大林組は3月6日、建物を建て替えるとき既存の杭を新築建物の杭として再利用するために健全性を定量評価する方法を開発し、日本建築センターの一般評定を取得したと発表した。新たに考案した2つの損傷度指標の分布図上に、評価したい既存杭の弾性波探査の結果をプロットすれば健全性が分かる。

 同社によれば、杭の健全性の評価方法が日本建築センターの一般評定を取得したのは初めて。場所打ちコンクリート杭や鋼管杭などほとんどの杭形式に適用できるという。

 以下は発表資料。


地中にある既存杭の健全性を定量的に評価する方法を開発

健全性評価法として初めて日本建築センターの一般評定を取得

 株式会社大林組(本社:東京都港区、社長:白石達)は、建物の建て替え時、地中にある既存杭を新築建物の基礎として再利用する際に行う健全性評価を、定量的に行う方法を開発し、一般財団法人日本建築センターの一般評定を取得しました。

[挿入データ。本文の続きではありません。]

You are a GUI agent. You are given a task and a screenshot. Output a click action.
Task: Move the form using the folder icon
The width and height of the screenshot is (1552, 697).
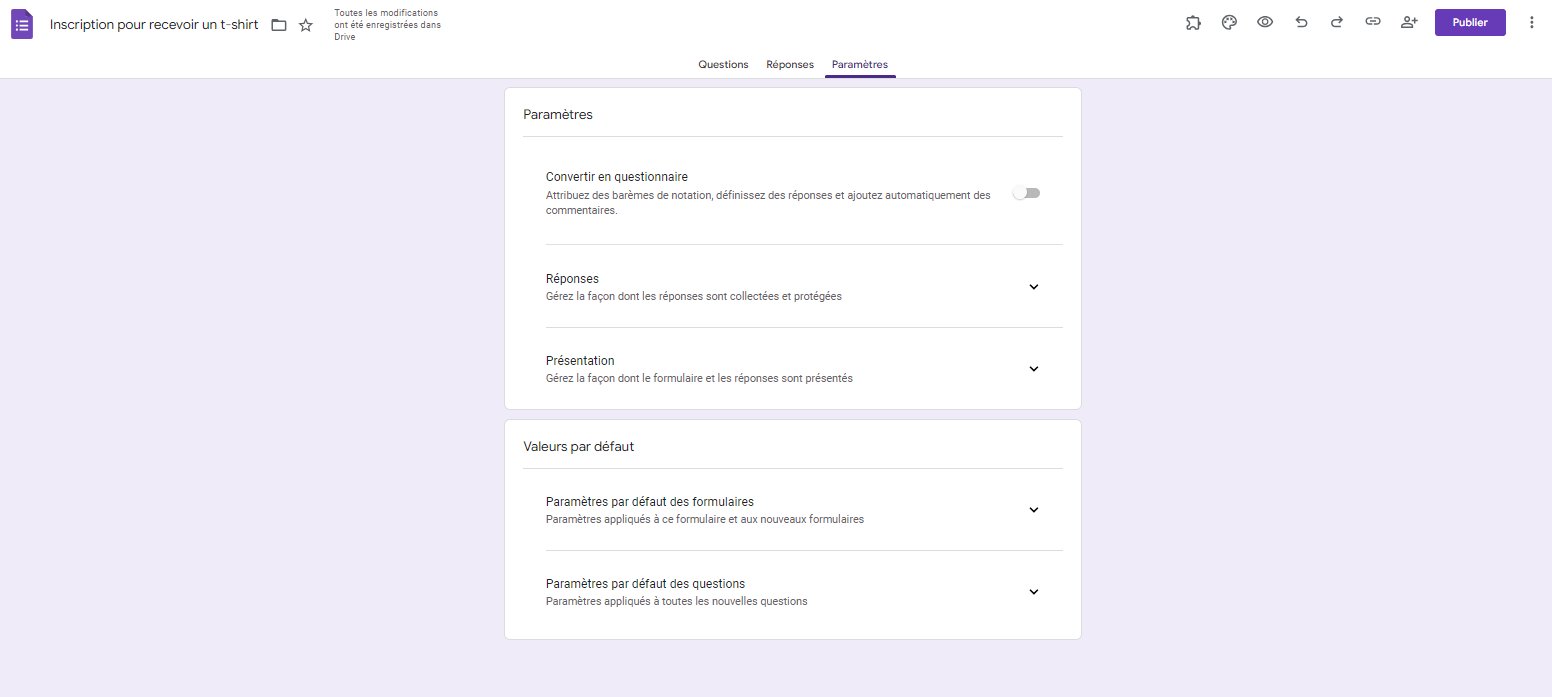(278, 24)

 近年、都心部では、新築建物における建て替えの割合が、非常に大きくなっています。東京の都心3区(千代田区、中央区、港区)では、今後5年間に新築される大規模オフィスビルの62%が建て替えとなるとの調査結果もあります(森ビル株式会社 「東京23区の大規模オフィスビル市場動向調査」2013年調べ)。

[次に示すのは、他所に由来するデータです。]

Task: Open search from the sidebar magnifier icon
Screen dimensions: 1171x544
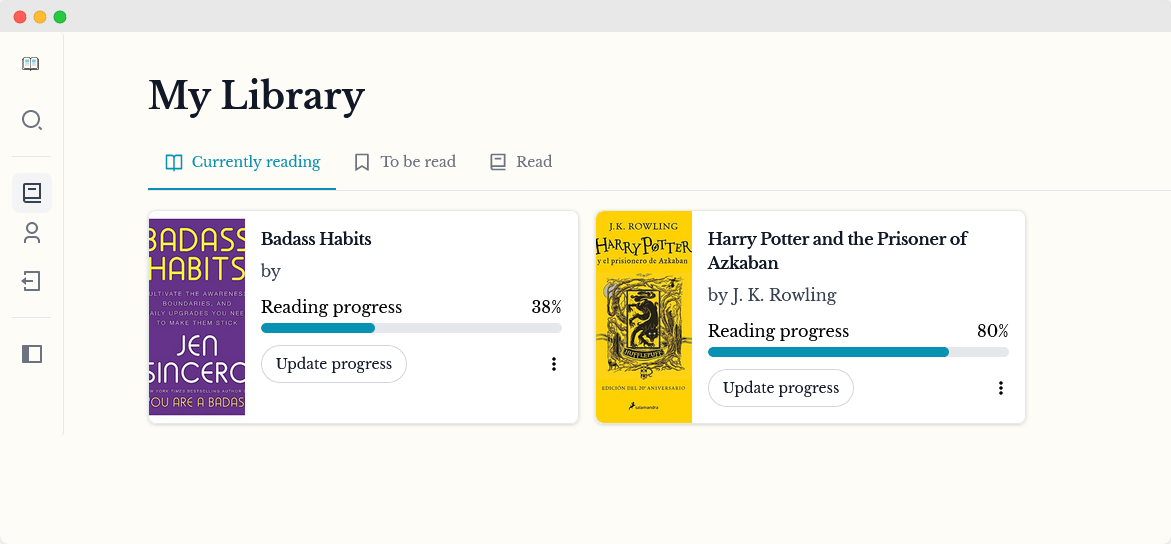Action: (32, 120)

 杭基礎建物を建て替える場合、既存杭を再利用することができれば、「新設する杭を減らすことで工期やコストを縮減する」、「資源のリサイクルおよび廃材の削減によって環境負荷を低減する」などのメリットが得られます。再利用するためには、既存杭の健全性の確認が不可欠です。現在、健全性の確認には、主に、杭頭部を軽打し、発生する弾性波の反射性状を測定する非破壊試験(以下、弾性波探査)が用いられています。この方法では、得られる波形から損傷の有無や位置は推定できますが、経験に基づく高度な判断が必要であり、評価結果が個人の技量に左右されるとともに、健全性を定量的に評価するのは困難な状況でした。

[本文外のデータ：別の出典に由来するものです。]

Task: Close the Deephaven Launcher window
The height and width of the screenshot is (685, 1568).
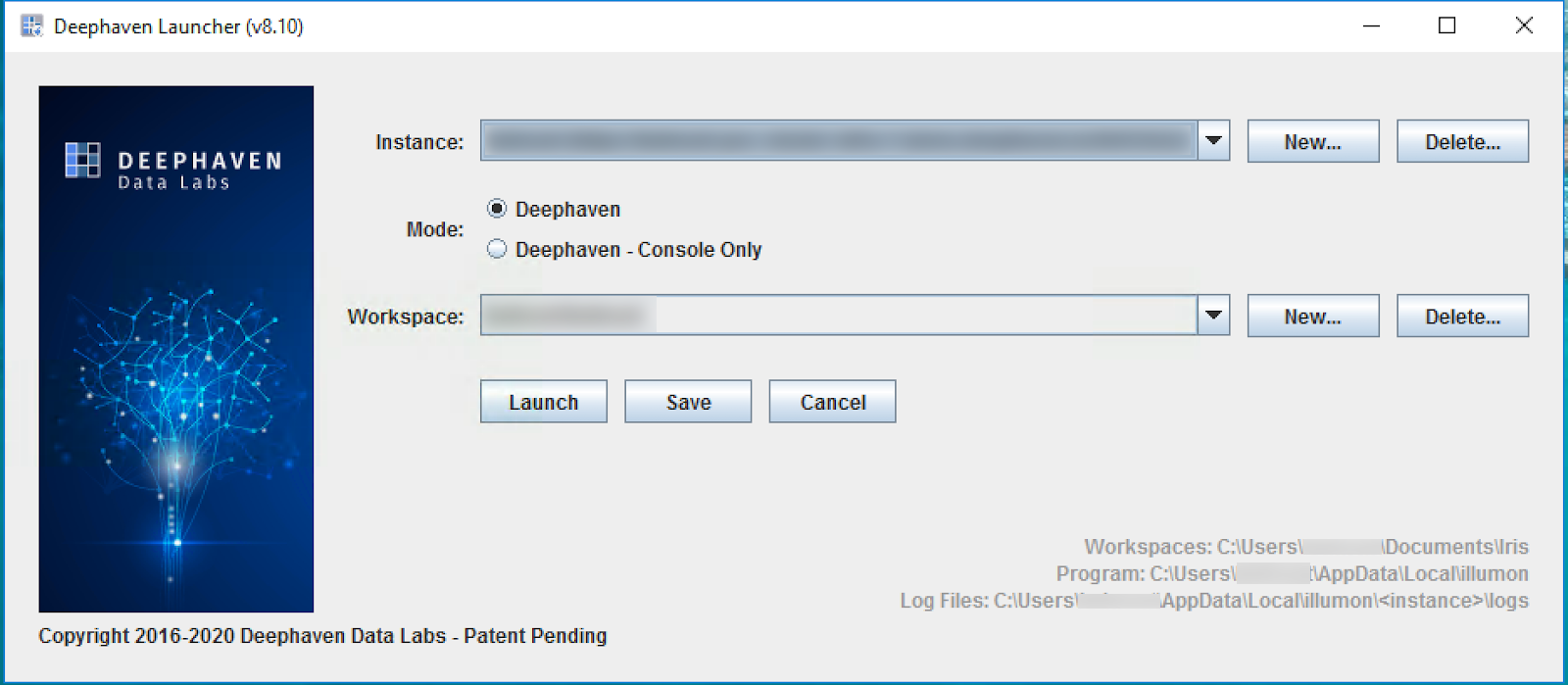Action: 1524,26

 今回一般評定を取得した評価法は、多数の杭の計測データを基に考案した損傷度評価の指標を用いることで、弾性波探査の結果から、健全性の程度(ひび割れの大きさ)を簡単・迅速かつ合理的に定量評価できるようにしたものです。これにより、設計業務にかかる時間を短縮するとともに、過剰に安全側に立った設計を避けることができ、より既存杭を活用しやすくなります。

 本評価法の主な特長は、以下のとおりです。

  • 既存杭の健全性を定量的に評価
    既存杭の損傷の程度を定量的に評価できる2つの損傷度指標を新たに考案しました。過去の実測データから求めた2つの損傷度指標の分布図に、評価したい弾性波探査の結果を座標で示すことで、損傷の程度をより正確に定量的に評価できます。本評価法は他に類を見ない画期的な手法です。

  • 高い信頼性
    損傷度指標は、これまでに健全性の程度を確認した多数の杭の、弾性波探査の実測データにより妥当性を確認しています。杭の健全性の評価法として、わが国で初めて日本建築センターの一般評定を取得しました。

  • 主な杭形式に対応
    場所打ちRC杭、PHC杭(Prestressed High strength Concrete pile)、鋼管杭の評価が可能であり、杭基礎を用いた建物の大部分に適用できます。

 今後、大林組は、この評価法の活用により既存杭の利用を推進することで、安全性を確保し、工期短縮やコスト低減を図るとともに、環境負荷の低減によって社会への貢献をめざしていきます。